Investor confidence has been damaged by protests last month that left at least 40 people dead in Kinshasa and several other Congolese cities over the possibility of Kabila extending his tenure, Melhado said. The demonstrations were called off after four days when the Parliament voted to amend legislation so that it no longer contained a requirement to carry out a census before elections, which would have delayed the vote.
The sentiment of private industry has turned “negative and pessimistic,” Melhado said.
The country, which has some of the world’s richest mineral deposits, is the biggest producer of cobalt globally and the sixth-largest copper miner. The economy, which is forecast by the IMF to expand 9.1 percent in 2015 compared with 9 percent last year, will be able to withstand a drop in commodity prices as the production forecast has been maintained, said Melhado.
The price of copper has declined about 8 percent this year on concern that demand for the metal is waning in China and Europe and amid forecasts for a global surplus.
Agriculture has also been a main factor driving growth in Congo, whose major food crops are cassava, sugar and bananas.
Kabila’s economic agenda has been sidetracked by political developments before the elections, such as the appointment of a new cabinet in December to form a more inclusive government, which includes several opposition members, Melhado said.

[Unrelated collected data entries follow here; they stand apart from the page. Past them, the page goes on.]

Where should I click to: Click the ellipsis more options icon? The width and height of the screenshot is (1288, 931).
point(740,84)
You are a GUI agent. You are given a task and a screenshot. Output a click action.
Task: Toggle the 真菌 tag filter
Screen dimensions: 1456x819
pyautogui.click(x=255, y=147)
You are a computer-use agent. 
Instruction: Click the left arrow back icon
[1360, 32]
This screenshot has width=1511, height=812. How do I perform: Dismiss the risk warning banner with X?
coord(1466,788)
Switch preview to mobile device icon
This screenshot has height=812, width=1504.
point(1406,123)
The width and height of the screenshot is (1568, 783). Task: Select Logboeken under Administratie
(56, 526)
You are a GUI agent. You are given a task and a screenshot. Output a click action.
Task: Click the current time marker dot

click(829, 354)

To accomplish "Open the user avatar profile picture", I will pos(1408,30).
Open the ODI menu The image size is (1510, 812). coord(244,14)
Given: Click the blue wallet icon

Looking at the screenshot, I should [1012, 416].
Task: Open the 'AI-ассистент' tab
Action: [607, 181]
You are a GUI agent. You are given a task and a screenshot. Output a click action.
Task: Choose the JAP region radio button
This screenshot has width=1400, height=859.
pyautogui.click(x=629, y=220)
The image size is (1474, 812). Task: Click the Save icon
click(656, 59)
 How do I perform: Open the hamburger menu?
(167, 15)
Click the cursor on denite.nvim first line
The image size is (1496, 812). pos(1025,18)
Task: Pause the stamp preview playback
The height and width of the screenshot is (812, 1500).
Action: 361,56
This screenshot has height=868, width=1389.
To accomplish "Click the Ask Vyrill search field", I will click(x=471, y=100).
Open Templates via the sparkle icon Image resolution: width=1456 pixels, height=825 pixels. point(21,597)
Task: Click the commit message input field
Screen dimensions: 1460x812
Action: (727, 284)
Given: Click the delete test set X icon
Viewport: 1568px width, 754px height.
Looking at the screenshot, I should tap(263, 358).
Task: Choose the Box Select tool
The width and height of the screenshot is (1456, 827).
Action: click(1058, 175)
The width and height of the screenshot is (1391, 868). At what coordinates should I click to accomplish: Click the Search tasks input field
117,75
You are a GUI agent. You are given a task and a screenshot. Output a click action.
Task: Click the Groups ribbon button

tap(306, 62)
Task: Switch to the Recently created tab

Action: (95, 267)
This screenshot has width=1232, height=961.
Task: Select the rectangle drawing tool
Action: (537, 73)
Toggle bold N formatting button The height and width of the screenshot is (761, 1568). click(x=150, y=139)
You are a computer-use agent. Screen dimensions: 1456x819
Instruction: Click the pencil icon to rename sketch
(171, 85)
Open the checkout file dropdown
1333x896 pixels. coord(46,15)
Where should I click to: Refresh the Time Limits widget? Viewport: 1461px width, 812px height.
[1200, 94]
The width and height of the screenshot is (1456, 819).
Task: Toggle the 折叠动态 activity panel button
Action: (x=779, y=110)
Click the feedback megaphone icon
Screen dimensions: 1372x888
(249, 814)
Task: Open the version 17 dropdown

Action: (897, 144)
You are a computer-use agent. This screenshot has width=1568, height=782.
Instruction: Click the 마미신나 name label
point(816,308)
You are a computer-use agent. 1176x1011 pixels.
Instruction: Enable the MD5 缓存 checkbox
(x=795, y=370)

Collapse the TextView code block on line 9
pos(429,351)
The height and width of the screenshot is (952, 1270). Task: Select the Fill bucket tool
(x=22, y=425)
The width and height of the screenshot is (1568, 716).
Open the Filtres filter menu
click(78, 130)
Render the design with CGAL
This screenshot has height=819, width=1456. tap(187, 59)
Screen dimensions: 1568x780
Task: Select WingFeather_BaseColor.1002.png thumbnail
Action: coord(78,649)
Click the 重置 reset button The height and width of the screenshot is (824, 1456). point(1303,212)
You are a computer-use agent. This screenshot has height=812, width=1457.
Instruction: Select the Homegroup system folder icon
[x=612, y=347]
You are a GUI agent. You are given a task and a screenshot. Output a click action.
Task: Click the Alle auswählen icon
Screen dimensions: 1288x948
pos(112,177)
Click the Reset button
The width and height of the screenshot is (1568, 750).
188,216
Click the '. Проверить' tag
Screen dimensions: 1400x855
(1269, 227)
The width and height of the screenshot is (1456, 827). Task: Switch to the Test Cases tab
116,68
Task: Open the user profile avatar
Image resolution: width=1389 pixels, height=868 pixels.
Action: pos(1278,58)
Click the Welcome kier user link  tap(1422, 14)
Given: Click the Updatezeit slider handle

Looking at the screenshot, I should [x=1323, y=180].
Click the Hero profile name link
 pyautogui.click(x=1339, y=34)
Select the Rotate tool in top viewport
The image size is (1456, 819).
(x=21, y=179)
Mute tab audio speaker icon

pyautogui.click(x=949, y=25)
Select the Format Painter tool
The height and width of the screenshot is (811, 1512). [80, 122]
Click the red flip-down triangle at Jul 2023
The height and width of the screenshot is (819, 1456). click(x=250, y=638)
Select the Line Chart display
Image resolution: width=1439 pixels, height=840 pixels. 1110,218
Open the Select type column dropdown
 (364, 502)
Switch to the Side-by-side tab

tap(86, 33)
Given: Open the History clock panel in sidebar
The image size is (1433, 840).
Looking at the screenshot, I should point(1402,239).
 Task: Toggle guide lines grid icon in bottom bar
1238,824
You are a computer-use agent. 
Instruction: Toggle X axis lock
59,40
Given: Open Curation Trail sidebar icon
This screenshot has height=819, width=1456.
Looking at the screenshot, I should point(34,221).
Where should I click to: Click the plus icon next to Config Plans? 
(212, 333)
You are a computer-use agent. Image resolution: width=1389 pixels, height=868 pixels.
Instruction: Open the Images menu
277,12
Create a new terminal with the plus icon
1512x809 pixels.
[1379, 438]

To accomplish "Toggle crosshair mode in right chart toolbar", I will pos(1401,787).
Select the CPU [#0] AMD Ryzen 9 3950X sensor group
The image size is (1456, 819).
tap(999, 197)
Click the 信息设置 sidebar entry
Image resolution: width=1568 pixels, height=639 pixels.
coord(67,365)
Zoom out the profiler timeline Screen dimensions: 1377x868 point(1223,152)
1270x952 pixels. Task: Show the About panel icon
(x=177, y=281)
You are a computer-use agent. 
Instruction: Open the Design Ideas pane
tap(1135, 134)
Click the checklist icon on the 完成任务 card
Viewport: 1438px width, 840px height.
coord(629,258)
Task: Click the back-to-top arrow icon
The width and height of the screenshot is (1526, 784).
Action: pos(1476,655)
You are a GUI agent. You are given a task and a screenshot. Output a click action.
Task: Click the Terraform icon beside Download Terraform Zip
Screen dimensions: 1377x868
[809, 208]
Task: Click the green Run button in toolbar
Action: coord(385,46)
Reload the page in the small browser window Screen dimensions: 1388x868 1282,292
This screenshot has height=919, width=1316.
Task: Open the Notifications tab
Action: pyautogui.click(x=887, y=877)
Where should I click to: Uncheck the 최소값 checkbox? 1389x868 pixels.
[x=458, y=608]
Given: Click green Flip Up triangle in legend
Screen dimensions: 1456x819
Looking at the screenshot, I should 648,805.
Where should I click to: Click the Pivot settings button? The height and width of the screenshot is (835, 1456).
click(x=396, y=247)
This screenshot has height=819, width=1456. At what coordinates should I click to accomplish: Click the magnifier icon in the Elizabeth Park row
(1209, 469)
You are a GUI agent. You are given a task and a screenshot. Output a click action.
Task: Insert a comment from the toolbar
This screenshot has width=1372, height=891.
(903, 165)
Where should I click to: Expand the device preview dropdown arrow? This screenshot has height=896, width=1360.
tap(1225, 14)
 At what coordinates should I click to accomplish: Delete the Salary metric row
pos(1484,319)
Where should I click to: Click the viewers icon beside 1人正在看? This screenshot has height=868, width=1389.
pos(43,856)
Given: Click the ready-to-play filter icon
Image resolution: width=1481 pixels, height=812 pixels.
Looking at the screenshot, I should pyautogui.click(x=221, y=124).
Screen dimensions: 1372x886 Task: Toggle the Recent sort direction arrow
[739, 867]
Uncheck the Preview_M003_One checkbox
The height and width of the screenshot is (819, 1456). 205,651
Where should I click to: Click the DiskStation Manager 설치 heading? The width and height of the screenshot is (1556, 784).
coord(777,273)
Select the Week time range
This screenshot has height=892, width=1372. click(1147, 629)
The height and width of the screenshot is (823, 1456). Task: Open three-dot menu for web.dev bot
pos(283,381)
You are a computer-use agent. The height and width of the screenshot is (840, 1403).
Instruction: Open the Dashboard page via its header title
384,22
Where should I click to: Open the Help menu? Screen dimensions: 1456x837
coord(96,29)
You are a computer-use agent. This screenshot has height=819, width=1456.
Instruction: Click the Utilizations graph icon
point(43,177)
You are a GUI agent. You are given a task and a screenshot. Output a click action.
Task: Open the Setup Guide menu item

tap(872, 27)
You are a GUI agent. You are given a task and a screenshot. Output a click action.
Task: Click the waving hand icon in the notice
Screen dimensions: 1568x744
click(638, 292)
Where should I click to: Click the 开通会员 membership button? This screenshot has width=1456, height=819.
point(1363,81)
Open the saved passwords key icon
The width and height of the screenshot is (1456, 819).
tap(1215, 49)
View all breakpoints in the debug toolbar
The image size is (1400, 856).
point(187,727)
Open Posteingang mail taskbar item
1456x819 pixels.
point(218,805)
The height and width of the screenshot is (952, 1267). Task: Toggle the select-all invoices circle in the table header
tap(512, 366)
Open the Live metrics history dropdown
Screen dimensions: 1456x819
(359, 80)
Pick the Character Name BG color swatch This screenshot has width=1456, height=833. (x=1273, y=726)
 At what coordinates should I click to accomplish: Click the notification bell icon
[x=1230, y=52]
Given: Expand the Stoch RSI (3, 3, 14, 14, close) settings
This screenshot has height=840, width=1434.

That shift in focus means that proposed changes to the mining code, which have been debated since 2013, may face further delay, he said. A draft of the new code submitted to the government may be discussed by lawmakers at the next parliamentary session that starts in mid-March, Mines Minister Martin Kabwelulu said last week. The country wants to increase its income by raising royalties and taxes for miners, which include Glencore Plc and Freeport McMoRan Inc.
“In 2011 and 2012, boosting growth was at the top of the agenda,” Melhado said. “Now it’s the political cycle.”
The government should try to increase tax collection to help boost public finances, he said, citing the need to address falling value-added tax income as a share of gross domestic product. The country could increase its reliance on more predictable revenue streams than commodities to lessen the influence of price swings, the IMF said in December.
Congo is not bringing in “enough revenue to finance its huge needs,” Melhado said.